Ben S. Bernanke, chairman of the Federal Reserve for a few more weeks, announced Dec. 18 that the Fed would begin tapering back on its $85 billion a month bond buying program. Bernanke said the Fed would buy $35 billion rather than $40 billion a month of mortgage backed securities come January, and $40 billion rather than $45 billion of long term Treasury bills.
Recent upbeat economic data and a bipartisan Congressional budget deal that promises to avoid another government shutdown in January made Bernanke’s decision to taper the $85 billion in monthly bond purchases easy to make.
Moreover, housing starts jumped 23 percent in November, that’s more than any time since January 1990. Upbeat housing data — along with falling unemployment numbers — may have helped the Fed to decide to cut back on its quantitative easing, or QE policy of bond buying to stave off inflation.
Bernanke, the architect of quantitative easing, is ending his tenure at the Fed by creating a clear pathway to his successor, Janet Yellen, whose key task when she takes the reins of the Fed in January will be to make sure that the end of the biggest Keynesian experiment with monetary policy in history doesn’t rattle markets — or derail the fragile recovery.
Some people believe the Federal Reserve has stirred a mini boom in the housing market that we are seeing now by printing money and keeping interest rates very low.
Still, the Fed isn’t out of the woods yet.
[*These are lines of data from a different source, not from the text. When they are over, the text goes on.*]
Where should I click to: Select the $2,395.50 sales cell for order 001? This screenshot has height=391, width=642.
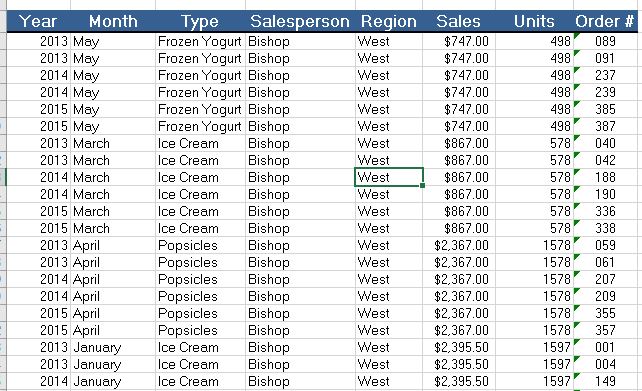tap(459, 347)
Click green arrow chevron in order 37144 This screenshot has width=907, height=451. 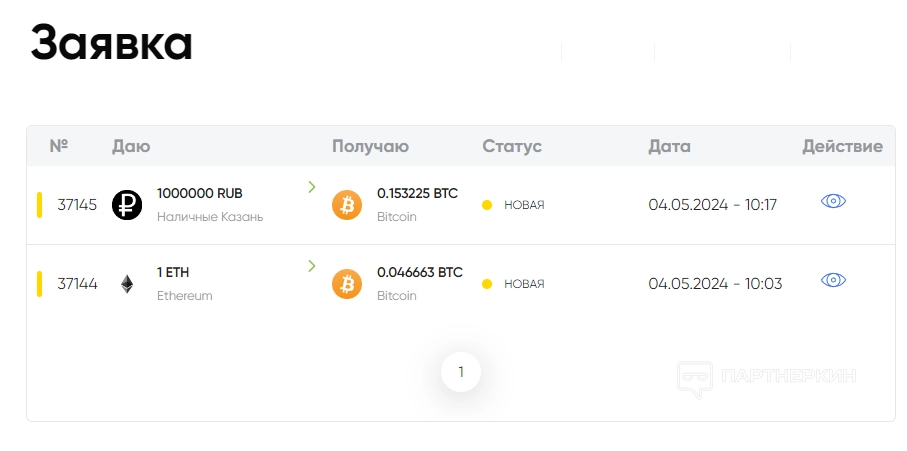click(x=312, y=266)
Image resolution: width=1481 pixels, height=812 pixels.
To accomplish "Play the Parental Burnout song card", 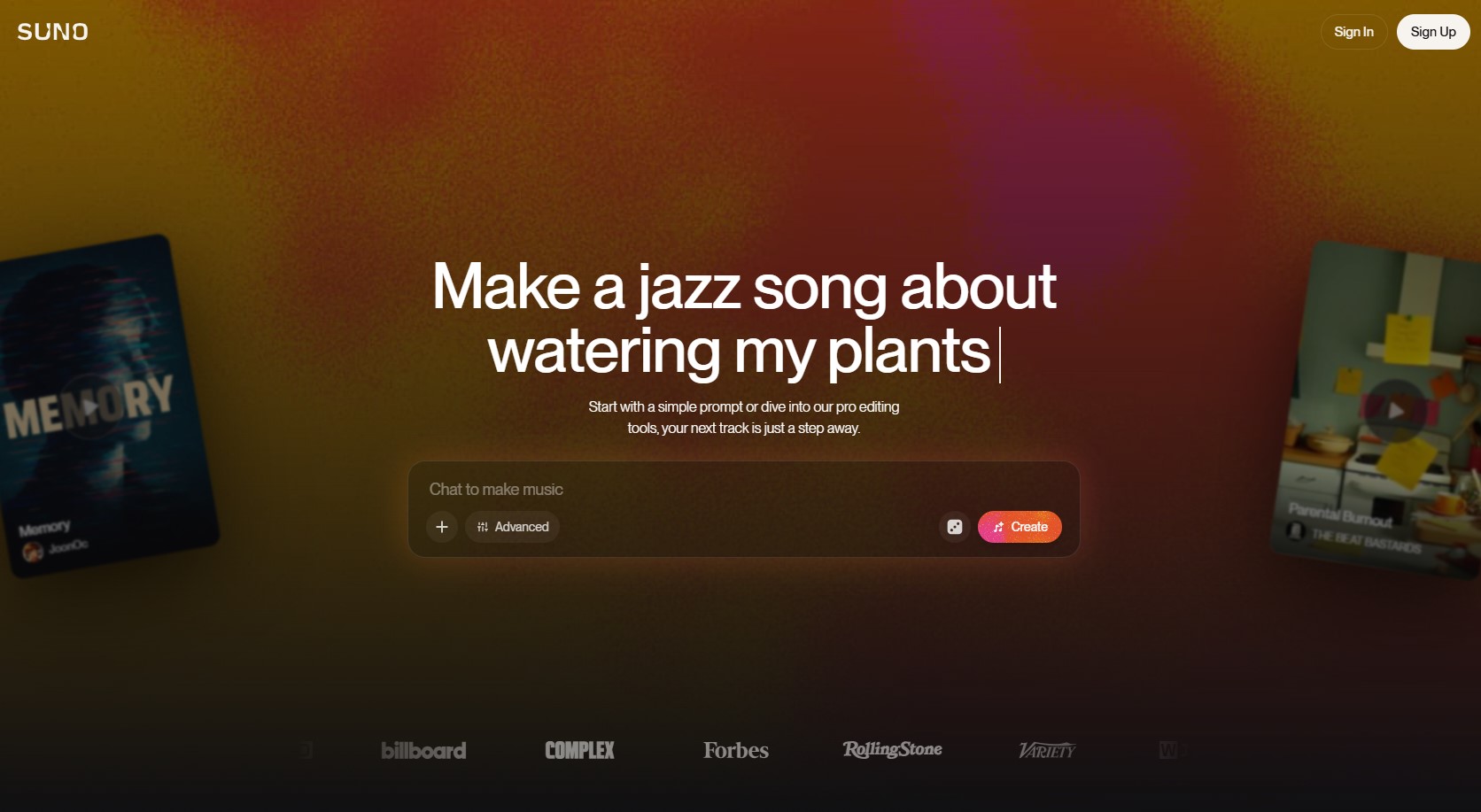I will tap(1395, 410).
Critics say the Fed has $3 trillion dollars of very long-term assets on its books. If interest rates rise 2 to 3 percent, their market loss could measure in the hundreds of billions of dollars. The danger is if interest rates rise.
Proponents of QE, however, argue that tapering stimulus now — just when unemployment hit 7 percent from 7.6 in June — is the wrong idea. Advocates want to keep interest rate low to encourage more home buying and hiring.